Record excerpts Block Start

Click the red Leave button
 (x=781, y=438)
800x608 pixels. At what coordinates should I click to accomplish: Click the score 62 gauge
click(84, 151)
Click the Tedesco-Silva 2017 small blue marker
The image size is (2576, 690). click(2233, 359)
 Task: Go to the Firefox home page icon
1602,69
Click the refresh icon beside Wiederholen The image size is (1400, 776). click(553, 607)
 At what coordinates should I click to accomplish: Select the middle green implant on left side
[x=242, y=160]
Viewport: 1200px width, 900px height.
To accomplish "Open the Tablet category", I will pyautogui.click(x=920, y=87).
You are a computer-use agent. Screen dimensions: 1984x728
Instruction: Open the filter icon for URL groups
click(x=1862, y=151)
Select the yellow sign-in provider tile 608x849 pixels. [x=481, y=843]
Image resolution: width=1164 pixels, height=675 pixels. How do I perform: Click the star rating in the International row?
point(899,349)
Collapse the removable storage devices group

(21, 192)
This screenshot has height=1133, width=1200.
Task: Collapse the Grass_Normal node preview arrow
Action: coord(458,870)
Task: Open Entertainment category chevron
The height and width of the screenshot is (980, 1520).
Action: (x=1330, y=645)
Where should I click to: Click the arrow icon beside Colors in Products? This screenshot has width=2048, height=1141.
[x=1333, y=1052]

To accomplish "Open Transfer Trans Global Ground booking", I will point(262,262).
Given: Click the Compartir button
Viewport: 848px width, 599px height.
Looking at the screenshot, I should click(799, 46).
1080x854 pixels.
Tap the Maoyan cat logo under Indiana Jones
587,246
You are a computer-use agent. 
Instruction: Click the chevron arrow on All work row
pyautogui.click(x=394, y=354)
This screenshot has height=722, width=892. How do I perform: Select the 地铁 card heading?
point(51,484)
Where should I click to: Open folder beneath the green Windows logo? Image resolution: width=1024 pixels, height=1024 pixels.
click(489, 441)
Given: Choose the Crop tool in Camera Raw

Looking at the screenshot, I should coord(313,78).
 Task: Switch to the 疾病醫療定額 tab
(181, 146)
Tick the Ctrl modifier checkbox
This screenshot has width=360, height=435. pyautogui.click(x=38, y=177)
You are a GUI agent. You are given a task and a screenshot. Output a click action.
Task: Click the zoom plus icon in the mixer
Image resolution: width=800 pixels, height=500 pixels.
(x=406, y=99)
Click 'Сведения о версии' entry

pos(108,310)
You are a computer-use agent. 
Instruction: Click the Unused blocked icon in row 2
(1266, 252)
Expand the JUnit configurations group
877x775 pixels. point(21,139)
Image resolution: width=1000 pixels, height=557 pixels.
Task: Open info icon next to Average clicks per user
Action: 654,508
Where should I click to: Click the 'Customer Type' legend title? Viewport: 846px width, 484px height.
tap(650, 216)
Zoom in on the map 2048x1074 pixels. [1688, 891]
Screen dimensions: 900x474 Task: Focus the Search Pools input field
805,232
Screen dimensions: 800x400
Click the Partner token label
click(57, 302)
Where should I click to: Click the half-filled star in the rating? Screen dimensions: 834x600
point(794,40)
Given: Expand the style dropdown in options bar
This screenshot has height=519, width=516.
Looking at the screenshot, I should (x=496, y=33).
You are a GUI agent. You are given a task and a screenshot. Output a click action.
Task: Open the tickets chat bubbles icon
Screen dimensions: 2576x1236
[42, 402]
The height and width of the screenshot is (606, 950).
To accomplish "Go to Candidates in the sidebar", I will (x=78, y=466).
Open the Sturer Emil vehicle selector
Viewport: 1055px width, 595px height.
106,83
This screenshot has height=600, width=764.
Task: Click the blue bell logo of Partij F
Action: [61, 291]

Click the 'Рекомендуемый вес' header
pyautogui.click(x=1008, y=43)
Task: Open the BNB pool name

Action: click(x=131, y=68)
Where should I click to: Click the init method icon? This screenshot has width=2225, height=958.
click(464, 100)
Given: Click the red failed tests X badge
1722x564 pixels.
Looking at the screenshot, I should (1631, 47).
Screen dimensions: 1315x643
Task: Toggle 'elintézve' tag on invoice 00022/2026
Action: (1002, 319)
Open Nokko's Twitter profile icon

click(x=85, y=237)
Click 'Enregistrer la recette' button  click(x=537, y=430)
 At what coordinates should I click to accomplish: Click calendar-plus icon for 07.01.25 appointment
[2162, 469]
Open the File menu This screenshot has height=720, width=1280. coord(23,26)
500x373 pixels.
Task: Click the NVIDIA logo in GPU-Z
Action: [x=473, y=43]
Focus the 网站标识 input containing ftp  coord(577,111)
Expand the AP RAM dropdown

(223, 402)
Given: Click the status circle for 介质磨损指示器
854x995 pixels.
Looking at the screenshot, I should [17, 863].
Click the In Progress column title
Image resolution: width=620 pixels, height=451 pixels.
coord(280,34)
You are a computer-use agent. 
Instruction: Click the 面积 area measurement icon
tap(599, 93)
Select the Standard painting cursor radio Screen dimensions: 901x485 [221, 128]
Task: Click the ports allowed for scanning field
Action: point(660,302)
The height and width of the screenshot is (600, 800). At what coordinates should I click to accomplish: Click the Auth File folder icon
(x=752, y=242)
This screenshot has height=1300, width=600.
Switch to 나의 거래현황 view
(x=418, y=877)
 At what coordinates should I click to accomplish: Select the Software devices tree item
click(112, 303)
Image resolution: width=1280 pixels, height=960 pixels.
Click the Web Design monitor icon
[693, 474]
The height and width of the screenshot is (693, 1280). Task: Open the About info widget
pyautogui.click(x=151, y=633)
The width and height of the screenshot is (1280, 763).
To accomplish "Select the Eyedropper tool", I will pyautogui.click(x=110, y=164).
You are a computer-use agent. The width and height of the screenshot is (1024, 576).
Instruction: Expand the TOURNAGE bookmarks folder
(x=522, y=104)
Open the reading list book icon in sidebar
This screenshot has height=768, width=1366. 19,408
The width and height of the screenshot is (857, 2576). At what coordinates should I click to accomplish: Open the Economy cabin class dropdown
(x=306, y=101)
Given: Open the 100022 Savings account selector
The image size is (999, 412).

Record excerpts Block End

* **The problem**
Check each line above for the string "selector" and copy every line that has it.

* **Answer space**
Open the Sturer Emil vehicle selector
Given: Open the 100022 Savings account selector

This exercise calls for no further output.